DATA UNDER STUDY: Begin

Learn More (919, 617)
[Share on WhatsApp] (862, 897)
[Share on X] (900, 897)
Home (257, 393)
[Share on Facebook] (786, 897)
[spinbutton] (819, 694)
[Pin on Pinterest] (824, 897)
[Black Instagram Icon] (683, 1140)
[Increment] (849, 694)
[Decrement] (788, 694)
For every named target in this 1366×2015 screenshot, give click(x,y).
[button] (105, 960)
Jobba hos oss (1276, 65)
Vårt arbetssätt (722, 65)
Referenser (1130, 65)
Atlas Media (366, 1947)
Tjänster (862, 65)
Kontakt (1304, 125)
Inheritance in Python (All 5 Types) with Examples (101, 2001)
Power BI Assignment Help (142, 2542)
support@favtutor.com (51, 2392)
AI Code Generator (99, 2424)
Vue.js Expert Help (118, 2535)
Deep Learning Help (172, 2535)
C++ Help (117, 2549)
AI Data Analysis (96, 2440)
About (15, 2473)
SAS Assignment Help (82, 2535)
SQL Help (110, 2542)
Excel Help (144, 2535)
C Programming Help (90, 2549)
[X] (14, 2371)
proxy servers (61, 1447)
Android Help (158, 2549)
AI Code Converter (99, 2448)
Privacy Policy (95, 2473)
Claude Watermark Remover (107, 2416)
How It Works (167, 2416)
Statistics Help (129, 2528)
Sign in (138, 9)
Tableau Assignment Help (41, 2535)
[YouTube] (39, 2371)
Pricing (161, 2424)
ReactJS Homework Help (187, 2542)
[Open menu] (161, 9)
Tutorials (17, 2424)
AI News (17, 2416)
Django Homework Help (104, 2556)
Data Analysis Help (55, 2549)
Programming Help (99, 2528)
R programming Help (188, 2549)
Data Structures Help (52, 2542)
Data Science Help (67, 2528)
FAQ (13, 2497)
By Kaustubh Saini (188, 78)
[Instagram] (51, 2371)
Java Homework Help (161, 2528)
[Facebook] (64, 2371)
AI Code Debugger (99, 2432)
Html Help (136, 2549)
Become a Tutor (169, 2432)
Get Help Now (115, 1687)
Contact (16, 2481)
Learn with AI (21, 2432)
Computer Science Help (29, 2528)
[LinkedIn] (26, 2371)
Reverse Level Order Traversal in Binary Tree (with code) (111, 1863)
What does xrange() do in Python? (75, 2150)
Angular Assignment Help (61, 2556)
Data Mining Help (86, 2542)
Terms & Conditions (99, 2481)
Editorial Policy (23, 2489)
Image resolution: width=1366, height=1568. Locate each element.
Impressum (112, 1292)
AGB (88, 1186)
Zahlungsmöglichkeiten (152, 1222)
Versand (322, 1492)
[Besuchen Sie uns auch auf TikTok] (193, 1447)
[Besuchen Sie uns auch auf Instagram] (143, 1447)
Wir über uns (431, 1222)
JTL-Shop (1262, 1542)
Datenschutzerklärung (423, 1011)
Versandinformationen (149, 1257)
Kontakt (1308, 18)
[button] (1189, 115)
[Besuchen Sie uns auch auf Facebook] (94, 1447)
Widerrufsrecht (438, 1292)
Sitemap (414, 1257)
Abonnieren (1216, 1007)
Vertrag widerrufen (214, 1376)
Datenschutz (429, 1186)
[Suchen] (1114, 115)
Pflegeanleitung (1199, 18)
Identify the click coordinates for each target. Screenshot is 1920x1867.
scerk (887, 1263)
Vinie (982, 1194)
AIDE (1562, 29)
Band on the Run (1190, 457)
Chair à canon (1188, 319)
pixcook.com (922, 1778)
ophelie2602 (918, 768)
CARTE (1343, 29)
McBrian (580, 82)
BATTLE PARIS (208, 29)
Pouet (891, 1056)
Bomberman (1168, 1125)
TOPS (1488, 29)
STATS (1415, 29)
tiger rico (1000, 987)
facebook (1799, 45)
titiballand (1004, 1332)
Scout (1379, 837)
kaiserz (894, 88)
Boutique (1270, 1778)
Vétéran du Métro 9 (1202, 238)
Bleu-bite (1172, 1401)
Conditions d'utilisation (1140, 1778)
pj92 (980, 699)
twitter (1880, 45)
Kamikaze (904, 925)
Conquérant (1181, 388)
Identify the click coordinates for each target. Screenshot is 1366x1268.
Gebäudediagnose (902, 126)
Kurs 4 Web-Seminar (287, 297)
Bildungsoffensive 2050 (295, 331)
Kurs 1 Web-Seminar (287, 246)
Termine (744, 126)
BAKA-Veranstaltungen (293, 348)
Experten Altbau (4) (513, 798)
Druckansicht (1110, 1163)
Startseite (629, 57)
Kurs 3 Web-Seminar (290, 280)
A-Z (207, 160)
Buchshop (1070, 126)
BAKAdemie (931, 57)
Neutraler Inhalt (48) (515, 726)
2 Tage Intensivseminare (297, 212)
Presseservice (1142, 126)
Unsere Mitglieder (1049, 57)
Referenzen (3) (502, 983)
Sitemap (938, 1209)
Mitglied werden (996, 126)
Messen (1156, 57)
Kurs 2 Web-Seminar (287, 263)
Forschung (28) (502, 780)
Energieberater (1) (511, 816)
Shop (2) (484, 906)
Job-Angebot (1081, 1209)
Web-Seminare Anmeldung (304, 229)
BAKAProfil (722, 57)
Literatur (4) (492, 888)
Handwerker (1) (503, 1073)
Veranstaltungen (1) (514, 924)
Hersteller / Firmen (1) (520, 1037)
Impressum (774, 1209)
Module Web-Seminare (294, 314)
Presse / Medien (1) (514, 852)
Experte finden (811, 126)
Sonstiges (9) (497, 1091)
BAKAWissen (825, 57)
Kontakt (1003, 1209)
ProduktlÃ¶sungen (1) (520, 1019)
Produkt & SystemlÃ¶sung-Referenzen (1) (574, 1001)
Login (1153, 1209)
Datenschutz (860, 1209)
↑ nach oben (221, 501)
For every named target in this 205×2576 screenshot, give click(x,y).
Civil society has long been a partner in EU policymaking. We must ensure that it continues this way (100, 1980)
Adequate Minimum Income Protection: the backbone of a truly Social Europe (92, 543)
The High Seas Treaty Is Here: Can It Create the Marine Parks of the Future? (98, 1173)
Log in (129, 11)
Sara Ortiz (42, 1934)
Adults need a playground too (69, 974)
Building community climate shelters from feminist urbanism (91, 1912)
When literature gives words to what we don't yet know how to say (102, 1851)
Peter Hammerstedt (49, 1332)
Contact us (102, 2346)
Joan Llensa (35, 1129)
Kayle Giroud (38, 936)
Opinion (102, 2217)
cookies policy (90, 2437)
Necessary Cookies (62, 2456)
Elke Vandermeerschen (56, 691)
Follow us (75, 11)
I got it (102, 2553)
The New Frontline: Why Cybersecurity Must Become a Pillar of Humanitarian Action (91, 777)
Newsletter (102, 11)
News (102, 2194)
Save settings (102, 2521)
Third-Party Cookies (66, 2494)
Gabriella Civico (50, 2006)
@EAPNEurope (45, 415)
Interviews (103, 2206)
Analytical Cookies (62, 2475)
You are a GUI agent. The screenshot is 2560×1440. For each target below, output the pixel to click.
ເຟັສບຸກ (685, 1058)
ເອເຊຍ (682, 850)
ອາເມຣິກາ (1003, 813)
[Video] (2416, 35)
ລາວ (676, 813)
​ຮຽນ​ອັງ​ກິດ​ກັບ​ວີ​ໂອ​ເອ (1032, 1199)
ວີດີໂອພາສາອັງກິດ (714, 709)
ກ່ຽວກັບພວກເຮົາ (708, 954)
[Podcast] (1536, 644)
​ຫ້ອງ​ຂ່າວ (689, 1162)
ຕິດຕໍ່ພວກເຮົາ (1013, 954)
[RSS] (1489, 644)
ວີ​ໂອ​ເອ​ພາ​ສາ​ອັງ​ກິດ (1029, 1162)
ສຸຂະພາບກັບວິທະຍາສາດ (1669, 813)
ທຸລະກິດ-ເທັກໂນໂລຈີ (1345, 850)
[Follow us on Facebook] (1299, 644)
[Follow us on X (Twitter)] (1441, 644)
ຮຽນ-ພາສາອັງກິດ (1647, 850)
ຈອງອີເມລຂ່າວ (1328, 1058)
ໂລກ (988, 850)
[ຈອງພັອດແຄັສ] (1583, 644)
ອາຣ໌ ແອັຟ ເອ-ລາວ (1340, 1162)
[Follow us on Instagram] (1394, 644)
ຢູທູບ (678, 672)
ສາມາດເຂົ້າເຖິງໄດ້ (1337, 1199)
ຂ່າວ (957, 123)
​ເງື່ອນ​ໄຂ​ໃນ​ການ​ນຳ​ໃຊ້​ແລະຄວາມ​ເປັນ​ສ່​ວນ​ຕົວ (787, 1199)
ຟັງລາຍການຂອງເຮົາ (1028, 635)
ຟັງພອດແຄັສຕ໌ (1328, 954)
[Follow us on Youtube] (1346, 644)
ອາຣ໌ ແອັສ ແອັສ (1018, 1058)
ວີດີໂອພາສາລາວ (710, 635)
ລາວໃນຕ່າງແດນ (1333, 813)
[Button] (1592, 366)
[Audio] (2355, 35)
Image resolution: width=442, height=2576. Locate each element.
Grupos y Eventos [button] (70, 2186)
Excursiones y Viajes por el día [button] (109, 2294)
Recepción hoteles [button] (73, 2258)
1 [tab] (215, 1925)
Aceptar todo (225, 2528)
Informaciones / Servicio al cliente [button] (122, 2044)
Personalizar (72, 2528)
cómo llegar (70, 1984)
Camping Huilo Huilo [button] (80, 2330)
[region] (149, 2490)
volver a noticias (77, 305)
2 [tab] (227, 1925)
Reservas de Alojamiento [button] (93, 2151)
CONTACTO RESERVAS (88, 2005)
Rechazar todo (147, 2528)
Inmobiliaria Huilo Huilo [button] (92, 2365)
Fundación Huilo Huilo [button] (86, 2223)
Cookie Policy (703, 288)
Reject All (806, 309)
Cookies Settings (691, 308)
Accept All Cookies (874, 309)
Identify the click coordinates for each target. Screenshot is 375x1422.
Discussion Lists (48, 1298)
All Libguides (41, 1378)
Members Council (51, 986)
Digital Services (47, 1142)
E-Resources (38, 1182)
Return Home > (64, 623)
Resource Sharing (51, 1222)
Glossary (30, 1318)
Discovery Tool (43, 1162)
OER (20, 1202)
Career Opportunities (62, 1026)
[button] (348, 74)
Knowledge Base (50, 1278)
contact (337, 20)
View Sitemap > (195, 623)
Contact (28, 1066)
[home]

DATA UNDER STUDY: End

WHAT TO PRODUCE: Scan the records for lines with the word "Identify". Report how many, with no other words.

TASK OUTPUT: 3